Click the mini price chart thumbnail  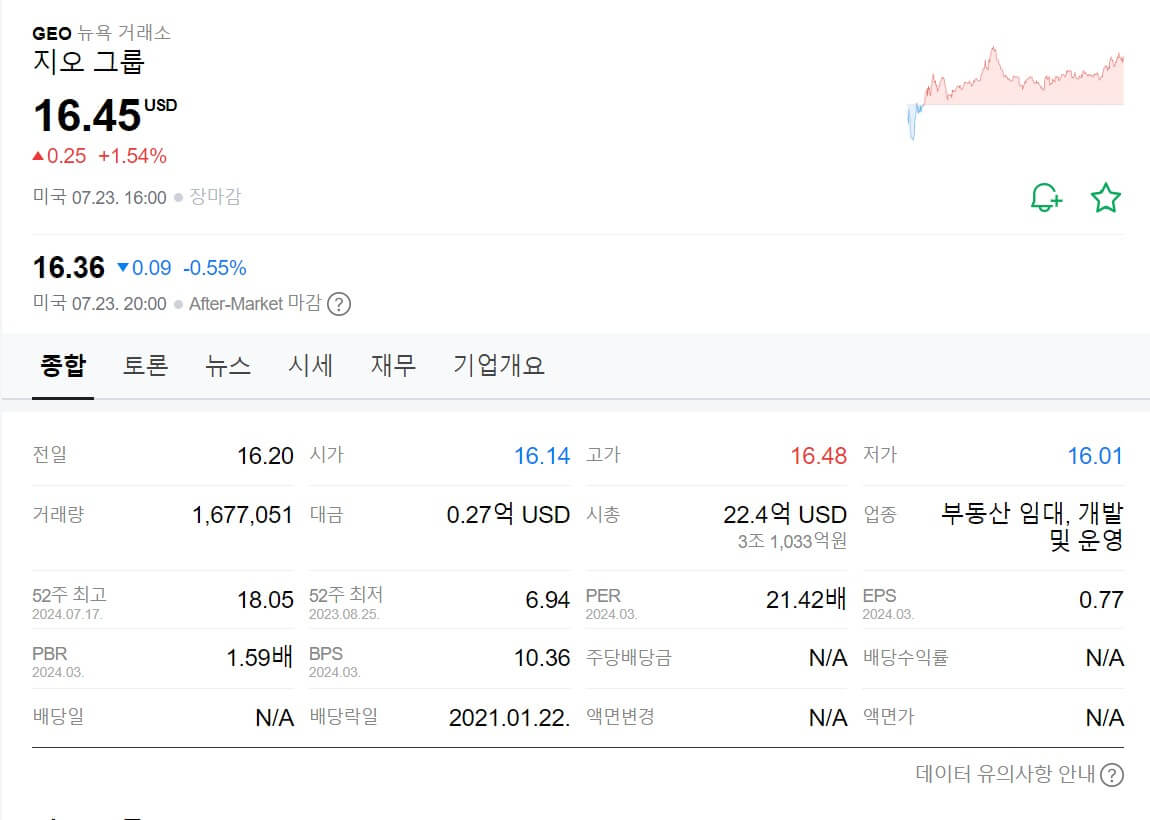point(1015,85)
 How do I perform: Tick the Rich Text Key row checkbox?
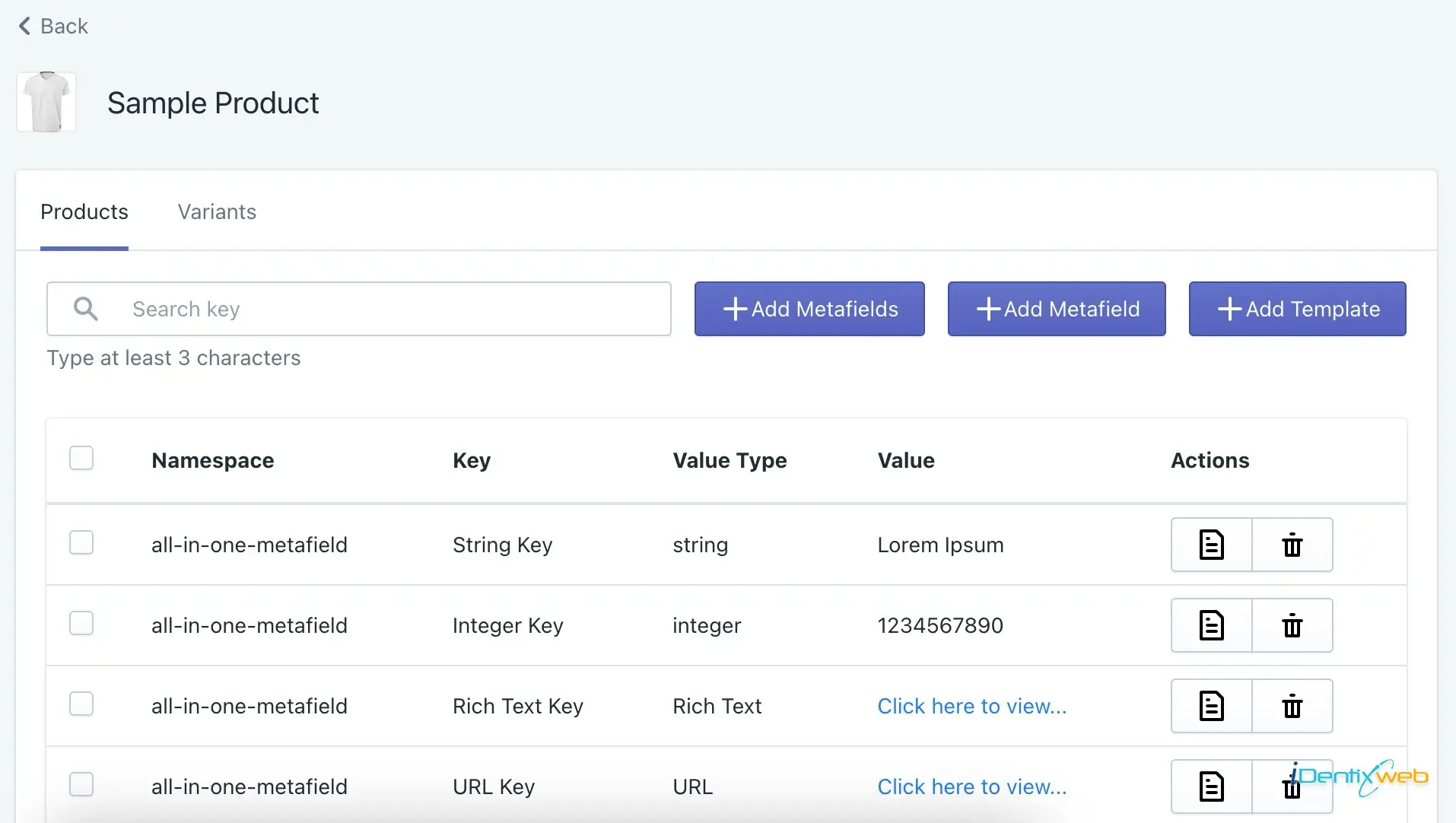pos(81,704)
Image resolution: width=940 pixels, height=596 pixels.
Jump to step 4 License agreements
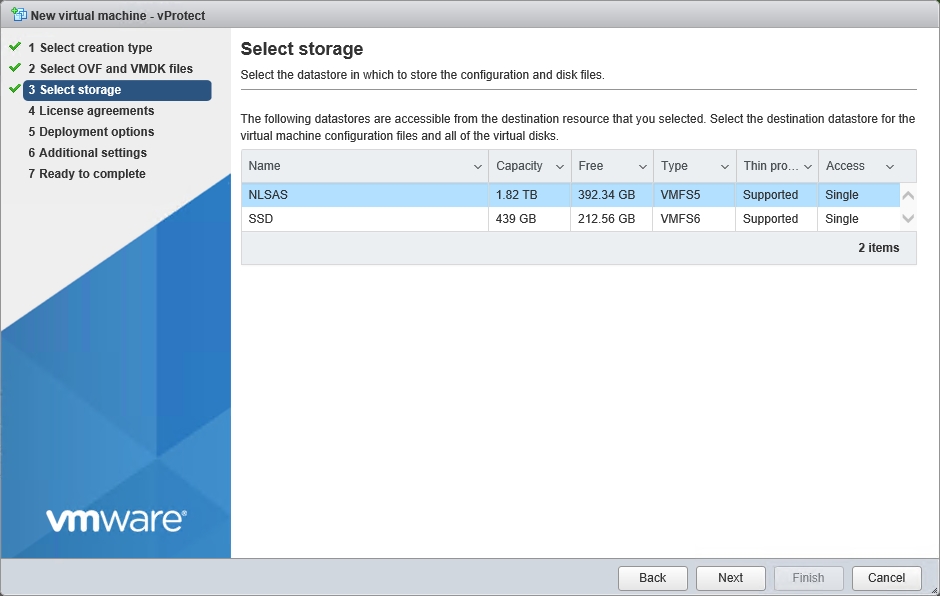(x=96, y=111)
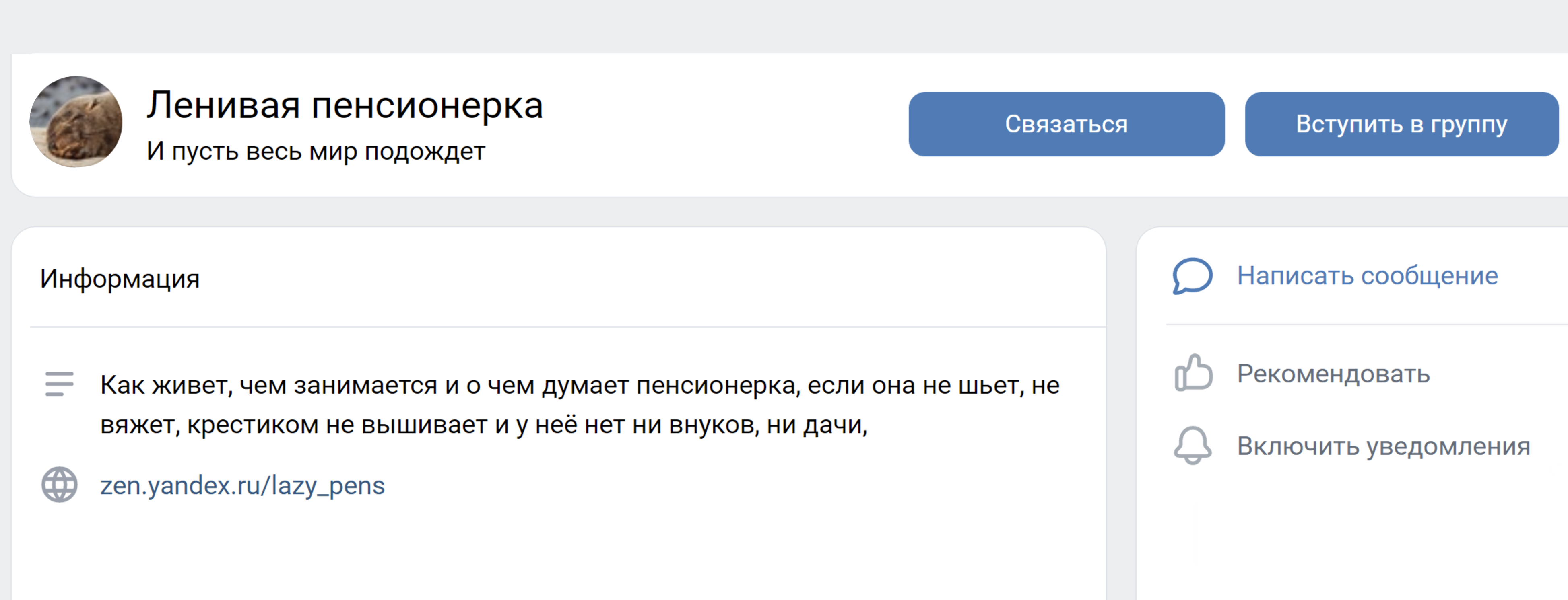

> _Brief_:
Exactly restate the lines from the one holding "Image resolution: width=940" to the final line of the records above, including both and excluding pictures.

> _Solution to this task_:
Image resolution: width=940 pixels, height=596 pixels.
Jump to step 4 License agreements
(x=96, y=111)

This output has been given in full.